Y a-t-il un problème dans nos hôpitaux ou sont-ce les blouses blanches qui ont toujours raison ? Les questions taraudent, les récits interpellent, la suspicion règne. Le manque de transparence, l’absence de communication entre les patients/ leurs proches et nos services hospitaliers contribuent au doute. Dans le cas du bébé de Noorrani qui aussitôt né a dû subir des points de suture, les parents disent n’avoir pas été informés de ce qui s’était passé. Et la maman – dont on devine la fragilité psychologique après avoir donné naissance – n’ayant pu voir son nourrisson dans les premières heures de sa vie avait même cru au pire. D’où leur révolte et une impression de «cover-up». Si le mot semble fort, il traduit ce que ressentent les Mauriciens par rapport aux services de santé.
Un sentiment que l’omerta fait loi d’autant que les enquêtes un peu à la manière de notre Police complaints Bureau qui enquête sur la police – sont souvent menées par d’autres médecins, soit des collègues qui pourraient être tentés par un esprit corporatiste. D’ailleurs, jusqu’ici, on a très rarement entendu parler de sanctions contre des médecins, si ce n’est des avertissements ici, un rappel de se conformer au code de déontologie là. Résultat : les Mauriciens se rendent dans nos hôpitaux la peur au ventre et n’ont pas confiance dans ces services publics de plus en plus dénoncés dans les journaux et sur les ondes des radios.

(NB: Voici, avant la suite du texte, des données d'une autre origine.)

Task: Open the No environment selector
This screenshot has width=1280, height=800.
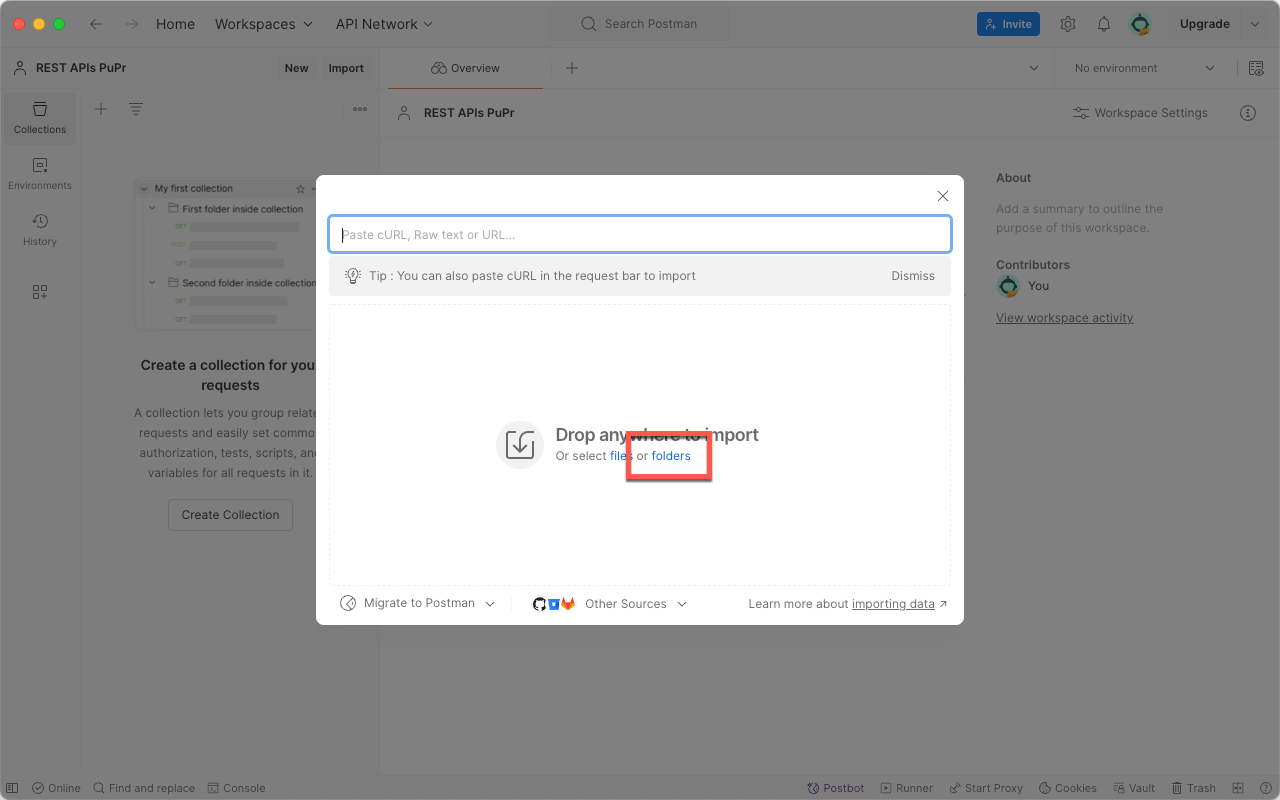Action: pos(1144,68)
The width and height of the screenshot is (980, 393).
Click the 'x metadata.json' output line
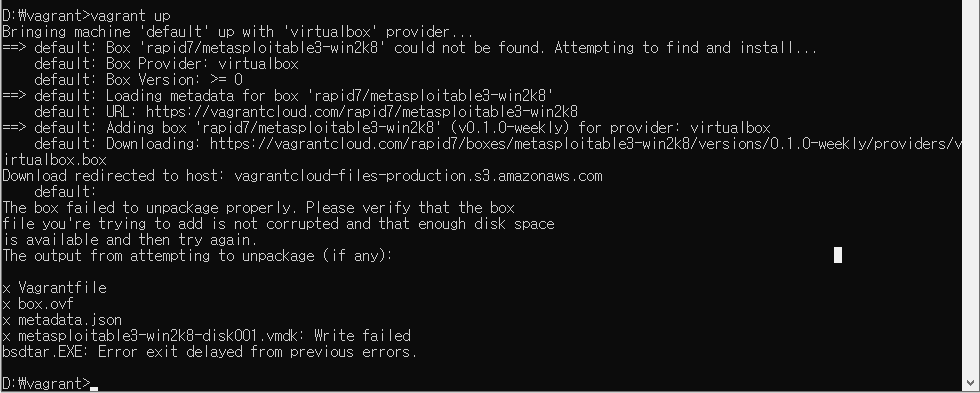62,320
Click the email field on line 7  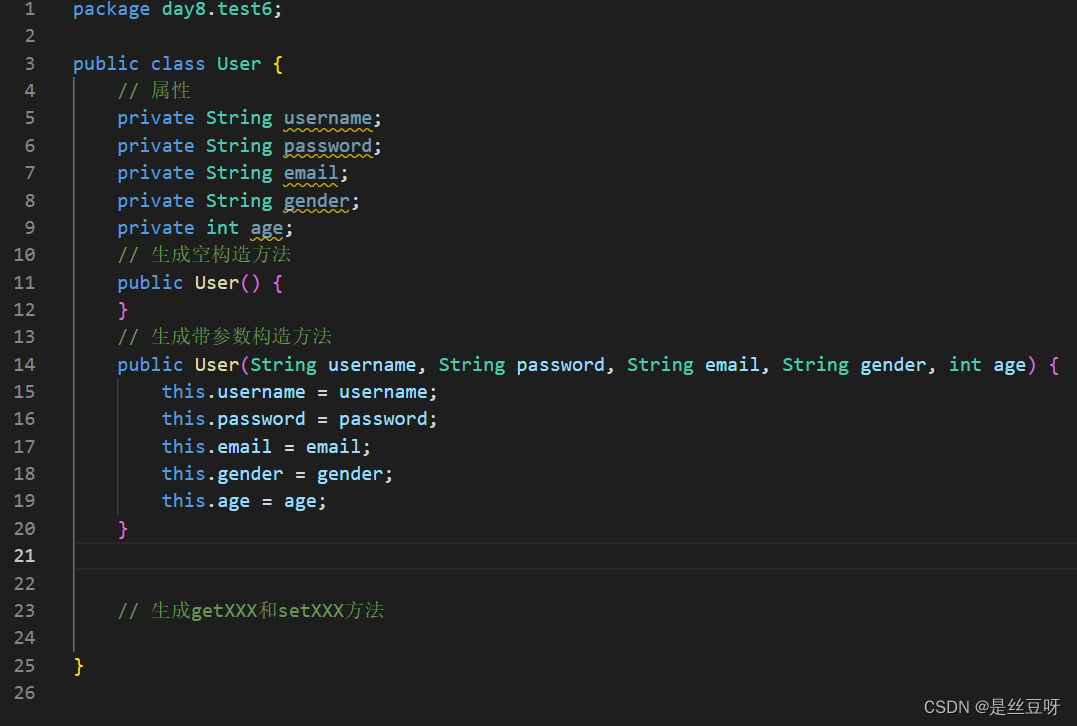(309, 172)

Si Lormus Bundhoo, l’un des rares ministres qui répond rapidement (contrairement à d’autres qui exigent des mails plusieurs jours à l’avance) aussitôt sollicité par la presse, semble vouloir mettre de l’ordre au ministère de la Santé, promettant des sanctions dans le cas du bébé blessé au scalpel, (voir texte en page 11) n’empêche que nous attendons de lui qu’il rende publiques les conclusions de toutes ces enquêtes initiées régulièrement suite à des plaintes reçues sur des morts suspectes. Il importe également d’établir un délai d’investigation (une proposition du député Satish Boolell à l’Assemblée nationale en juin dernier) afin que le coupable ne commette pas d’autres délits. Tout comme il importe d’enquêter sur le fait qu’il y aurait une exagération dans la pratique de la césarienne à Maurice.
Qui a dit que la freedom of Information Act n’est pas une nécessité?